++++ The data ++++

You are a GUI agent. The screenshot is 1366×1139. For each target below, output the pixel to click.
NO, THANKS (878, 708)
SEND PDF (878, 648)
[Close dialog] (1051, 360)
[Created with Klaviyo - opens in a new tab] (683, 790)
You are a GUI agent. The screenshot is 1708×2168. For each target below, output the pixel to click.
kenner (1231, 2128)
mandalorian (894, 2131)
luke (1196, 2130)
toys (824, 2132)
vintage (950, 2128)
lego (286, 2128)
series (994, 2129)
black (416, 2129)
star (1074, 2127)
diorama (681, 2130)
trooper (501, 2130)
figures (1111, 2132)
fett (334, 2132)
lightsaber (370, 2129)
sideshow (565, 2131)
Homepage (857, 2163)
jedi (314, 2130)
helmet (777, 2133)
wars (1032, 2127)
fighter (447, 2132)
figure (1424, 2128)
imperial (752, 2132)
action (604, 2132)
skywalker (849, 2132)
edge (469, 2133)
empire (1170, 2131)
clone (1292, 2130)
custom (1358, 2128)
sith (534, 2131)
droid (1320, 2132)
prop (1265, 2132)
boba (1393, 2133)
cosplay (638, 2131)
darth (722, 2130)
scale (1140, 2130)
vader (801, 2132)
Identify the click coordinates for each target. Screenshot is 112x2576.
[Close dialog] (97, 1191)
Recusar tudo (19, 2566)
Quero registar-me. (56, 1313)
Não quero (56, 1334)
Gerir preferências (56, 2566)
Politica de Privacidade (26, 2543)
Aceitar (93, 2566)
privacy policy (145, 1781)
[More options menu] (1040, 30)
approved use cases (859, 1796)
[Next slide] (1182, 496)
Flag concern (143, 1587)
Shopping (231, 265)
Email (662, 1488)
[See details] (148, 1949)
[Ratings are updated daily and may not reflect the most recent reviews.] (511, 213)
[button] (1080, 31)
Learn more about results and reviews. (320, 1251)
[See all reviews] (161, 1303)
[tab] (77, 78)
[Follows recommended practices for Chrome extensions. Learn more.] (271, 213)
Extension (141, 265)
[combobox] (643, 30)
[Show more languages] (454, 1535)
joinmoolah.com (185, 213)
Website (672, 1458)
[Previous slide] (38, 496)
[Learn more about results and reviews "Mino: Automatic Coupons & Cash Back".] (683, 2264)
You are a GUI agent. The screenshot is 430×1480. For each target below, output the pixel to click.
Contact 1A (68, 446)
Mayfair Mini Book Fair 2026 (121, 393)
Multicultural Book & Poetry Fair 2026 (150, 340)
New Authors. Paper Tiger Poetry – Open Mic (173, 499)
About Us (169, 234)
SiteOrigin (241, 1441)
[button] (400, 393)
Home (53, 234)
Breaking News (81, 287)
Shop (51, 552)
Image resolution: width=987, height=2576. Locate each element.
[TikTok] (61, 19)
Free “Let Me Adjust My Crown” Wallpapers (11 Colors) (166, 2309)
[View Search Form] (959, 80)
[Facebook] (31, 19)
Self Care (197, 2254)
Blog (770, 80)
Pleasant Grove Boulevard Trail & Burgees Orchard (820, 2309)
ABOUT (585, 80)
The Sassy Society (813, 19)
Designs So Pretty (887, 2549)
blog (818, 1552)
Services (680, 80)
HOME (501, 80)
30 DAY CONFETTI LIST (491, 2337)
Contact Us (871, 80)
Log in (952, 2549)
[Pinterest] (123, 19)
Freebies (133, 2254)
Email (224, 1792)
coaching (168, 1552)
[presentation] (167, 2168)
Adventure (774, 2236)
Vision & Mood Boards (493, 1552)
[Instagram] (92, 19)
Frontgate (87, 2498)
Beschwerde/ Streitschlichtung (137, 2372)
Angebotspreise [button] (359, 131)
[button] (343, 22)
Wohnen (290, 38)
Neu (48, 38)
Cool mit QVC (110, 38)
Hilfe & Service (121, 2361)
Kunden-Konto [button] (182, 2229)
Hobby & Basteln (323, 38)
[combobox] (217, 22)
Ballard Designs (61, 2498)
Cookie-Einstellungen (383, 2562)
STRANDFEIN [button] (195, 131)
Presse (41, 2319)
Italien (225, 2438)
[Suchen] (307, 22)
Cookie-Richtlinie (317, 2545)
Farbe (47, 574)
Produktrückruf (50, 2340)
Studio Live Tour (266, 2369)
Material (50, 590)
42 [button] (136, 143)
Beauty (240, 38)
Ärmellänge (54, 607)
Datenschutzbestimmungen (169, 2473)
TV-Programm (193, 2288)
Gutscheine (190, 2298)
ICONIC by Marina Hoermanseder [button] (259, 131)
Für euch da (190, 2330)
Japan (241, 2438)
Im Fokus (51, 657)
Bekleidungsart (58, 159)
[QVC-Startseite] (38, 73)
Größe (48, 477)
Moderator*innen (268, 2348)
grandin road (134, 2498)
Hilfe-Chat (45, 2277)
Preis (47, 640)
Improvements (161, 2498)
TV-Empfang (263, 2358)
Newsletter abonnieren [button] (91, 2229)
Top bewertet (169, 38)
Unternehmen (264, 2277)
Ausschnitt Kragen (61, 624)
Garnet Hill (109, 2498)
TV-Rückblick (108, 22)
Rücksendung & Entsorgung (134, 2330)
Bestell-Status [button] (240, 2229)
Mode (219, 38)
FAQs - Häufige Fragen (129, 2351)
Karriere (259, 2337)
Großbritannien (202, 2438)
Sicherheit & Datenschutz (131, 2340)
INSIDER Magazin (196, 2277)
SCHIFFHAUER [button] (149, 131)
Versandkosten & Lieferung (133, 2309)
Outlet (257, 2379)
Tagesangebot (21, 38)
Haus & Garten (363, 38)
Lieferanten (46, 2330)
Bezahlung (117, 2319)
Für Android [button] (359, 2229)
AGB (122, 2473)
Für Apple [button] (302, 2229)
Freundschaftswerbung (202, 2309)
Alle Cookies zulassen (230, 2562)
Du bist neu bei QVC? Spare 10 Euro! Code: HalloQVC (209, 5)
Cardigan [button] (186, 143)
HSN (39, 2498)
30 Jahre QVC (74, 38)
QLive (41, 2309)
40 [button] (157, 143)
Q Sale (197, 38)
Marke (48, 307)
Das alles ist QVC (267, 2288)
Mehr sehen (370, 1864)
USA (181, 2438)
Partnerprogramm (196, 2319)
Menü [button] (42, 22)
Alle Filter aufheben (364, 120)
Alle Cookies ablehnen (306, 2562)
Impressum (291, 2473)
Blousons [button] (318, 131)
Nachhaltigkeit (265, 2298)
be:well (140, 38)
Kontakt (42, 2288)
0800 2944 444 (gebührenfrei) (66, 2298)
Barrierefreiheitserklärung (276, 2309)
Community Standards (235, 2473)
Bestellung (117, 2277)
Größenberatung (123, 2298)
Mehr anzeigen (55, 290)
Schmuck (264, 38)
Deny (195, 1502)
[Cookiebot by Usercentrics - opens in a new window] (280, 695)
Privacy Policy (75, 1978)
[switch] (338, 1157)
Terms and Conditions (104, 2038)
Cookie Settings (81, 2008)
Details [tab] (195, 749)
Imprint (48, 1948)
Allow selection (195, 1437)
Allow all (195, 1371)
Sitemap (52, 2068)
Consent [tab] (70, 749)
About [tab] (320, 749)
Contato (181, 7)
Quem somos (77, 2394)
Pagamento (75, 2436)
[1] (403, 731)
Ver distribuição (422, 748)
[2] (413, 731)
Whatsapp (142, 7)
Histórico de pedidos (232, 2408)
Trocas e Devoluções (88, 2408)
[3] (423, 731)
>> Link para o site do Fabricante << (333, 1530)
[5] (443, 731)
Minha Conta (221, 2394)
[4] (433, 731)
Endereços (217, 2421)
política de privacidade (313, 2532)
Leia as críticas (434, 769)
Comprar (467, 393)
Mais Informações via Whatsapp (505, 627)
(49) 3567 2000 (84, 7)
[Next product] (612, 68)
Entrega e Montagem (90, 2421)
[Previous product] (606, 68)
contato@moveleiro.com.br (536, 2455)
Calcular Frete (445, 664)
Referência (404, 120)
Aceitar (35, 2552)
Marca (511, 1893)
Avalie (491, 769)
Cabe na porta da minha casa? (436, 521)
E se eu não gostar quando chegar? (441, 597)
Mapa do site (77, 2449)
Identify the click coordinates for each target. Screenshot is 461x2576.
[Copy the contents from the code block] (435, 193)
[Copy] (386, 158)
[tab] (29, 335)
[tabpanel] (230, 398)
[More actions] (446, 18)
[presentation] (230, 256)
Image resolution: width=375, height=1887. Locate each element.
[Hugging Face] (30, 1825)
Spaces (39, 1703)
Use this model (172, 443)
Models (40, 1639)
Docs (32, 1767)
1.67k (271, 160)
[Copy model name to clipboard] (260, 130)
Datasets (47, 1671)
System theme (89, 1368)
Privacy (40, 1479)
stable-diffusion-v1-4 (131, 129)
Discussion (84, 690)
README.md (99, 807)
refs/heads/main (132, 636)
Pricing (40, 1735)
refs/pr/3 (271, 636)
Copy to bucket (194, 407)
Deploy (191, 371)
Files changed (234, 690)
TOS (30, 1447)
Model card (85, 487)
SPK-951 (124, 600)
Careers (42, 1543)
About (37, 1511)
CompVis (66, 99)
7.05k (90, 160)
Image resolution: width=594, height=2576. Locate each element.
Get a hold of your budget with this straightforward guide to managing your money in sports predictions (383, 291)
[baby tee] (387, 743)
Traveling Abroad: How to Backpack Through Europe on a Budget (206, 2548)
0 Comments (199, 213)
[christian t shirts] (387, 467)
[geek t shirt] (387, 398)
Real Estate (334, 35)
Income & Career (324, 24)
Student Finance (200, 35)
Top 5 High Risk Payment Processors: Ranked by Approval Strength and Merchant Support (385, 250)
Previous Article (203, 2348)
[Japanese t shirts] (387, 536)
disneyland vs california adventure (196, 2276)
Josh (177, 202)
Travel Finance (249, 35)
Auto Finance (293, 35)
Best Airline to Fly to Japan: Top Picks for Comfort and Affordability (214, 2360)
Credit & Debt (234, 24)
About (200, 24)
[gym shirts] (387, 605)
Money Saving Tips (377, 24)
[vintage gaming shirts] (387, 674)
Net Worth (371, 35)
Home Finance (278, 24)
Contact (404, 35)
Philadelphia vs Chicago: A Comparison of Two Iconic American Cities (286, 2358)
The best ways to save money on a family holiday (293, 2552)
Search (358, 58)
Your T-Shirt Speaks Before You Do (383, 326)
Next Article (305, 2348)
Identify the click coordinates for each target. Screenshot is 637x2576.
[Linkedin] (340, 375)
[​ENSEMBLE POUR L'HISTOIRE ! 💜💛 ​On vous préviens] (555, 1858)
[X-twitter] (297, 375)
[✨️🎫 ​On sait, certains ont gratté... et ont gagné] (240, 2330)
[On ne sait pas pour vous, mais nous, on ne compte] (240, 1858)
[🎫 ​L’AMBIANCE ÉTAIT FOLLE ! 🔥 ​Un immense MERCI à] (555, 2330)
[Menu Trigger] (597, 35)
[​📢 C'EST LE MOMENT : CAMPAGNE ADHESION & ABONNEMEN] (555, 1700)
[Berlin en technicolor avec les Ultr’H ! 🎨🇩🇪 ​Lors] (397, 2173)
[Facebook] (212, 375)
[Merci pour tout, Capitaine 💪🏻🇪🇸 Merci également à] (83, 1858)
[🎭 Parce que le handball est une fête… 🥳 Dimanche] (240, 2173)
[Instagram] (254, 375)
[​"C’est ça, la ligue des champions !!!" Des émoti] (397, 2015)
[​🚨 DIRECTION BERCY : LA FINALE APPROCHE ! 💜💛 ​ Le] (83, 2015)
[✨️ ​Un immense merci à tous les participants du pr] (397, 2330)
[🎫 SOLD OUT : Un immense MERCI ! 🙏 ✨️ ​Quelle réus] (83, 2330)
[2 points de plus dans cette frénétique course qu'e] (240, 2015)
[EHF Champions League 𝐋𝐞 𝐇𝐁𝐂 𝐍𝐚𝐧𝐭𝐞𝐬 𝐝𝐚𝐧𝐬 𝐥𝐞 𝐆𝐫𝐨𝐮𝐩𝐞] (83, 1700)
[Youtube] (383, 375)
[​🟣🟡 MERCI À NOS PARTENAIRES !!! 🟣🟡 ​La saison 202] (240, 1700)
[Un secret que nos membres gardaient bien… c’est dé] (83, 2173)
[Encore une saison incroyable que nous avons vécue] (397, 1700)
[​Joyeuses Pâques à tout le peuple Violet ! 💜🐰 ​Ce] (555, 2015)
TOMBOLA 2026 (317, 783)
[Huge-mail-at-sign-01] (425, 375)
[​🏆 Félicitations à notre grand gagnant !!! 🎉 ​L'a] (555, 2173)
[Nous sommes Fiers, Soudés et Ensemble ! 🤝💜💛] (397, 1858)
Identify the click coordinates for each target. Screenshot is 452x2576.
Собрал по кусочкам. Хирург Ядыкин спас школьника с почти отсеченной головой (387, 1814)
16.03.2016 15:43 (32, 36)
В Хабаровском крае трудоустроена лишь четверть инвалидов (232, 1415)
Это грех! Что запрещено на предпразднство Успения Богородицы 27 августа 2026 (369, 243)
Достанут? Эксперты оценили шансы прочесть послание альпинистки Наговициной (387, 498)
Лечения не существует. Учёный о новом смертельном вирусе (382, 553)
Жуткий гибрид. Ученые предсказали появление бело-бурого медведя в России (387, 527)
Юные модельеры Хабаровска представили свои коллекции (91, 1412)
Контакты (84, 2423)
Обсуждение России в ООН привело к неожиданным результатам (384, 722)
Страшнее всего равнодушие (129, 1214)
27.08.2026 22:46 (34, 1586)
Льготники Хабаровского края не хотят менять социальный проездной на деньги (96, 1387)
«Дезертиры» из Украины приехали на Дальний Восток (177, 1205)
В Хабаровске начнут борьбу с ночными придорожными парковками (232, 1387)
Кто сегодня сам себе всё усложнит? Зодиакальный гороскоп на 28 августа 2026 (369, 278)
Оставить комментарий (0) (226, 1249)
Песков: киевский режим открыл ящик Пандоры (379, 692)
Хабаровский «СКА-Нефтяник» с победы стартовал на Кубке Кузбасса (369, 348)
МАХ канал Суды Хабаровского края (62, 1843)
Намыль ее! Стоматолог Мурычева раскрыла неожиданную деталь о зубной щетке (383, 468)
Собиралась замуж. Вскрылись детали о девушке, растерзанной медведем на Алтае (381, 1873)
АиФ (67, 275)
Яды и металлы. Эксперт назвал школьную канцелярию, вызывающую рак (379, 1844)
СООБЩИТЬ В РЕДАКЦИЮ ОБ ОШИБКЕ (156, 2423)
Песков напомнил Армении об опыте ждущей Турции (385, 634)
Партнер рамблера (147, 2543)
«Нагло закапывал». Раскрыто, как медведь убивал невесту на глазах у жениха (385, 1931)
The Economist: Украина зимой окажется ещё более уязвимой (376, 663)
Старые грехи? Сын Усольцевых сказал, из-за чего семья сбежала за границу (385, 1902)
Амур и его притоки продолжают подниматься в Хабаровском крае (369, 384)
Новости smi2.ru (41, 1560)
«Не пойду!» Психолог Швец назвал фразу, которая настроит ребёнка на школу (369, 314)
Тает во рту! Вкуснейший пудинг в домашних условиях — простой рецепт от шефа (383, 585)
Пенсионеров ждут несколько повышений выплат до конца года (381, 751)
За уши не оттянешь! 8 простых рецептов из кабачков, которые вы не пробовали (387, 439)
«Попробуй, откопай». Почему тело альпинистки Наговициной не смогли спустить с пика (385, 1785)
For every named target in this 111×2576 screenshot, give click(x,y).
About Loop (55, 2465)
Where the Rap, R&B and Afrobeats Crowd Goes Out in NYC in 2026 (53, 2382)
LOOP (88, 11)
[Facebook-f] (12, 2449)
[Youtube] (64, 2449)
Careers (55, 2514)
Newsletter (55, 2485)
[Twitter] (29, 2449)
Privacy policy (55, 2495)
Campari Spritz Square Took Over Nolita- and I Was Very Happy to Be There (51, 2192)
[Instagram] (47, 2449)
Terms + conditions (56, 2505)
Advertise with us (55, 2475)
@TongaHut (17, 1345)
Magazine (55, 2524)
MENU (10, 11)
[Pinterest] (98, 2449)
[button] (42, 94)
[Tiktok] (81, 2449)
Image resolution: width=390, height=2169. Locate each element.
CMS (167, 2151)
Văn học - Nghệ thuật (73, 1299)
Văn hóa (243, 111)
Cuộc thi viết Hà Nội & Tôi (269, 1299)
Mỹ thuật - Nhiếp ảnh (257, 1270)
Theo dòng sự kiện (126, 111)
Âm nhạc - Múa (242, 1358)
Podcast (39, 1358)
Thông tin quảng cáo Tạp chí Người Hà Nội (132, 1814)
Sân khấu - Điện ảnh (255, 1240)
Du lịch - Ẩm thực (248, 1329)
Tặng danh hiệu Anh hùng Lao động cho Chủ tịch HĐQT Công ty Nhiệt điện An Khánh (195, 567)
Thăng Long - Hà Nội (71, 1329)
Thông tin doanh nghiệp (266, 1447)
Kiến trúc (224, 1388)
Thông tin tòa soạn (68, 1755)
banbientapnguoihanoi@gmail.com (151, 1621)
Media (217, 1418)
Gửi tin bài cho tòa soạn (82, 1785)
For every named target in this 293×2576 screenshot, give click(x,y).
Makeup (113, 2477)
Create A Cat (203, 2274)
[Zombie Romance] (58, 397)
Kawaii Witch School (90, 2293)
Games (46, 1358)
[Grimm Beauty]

++++

▶ Exercise requirements:
Set down, exactly as they stand above, the lines starting with the line with "mandalorian (894, 2131)" and going on through the line with "sideshow (565, 2131)", and no others.

▶ Output below:
mandalorian (894, 2131)
luke (1196, 2130)
toys (824, 2132)
vintage (950, 2128)
lego (286, 2128)
series (994, 2129)
black (416, 2129)
star (1074, 2127)
diorama (681, 2130)
trooper (501, 2130)
figures (1111, 2132)
fett (334, 2132)
lightsaber (370, 2129)
sideshow (565, 2131)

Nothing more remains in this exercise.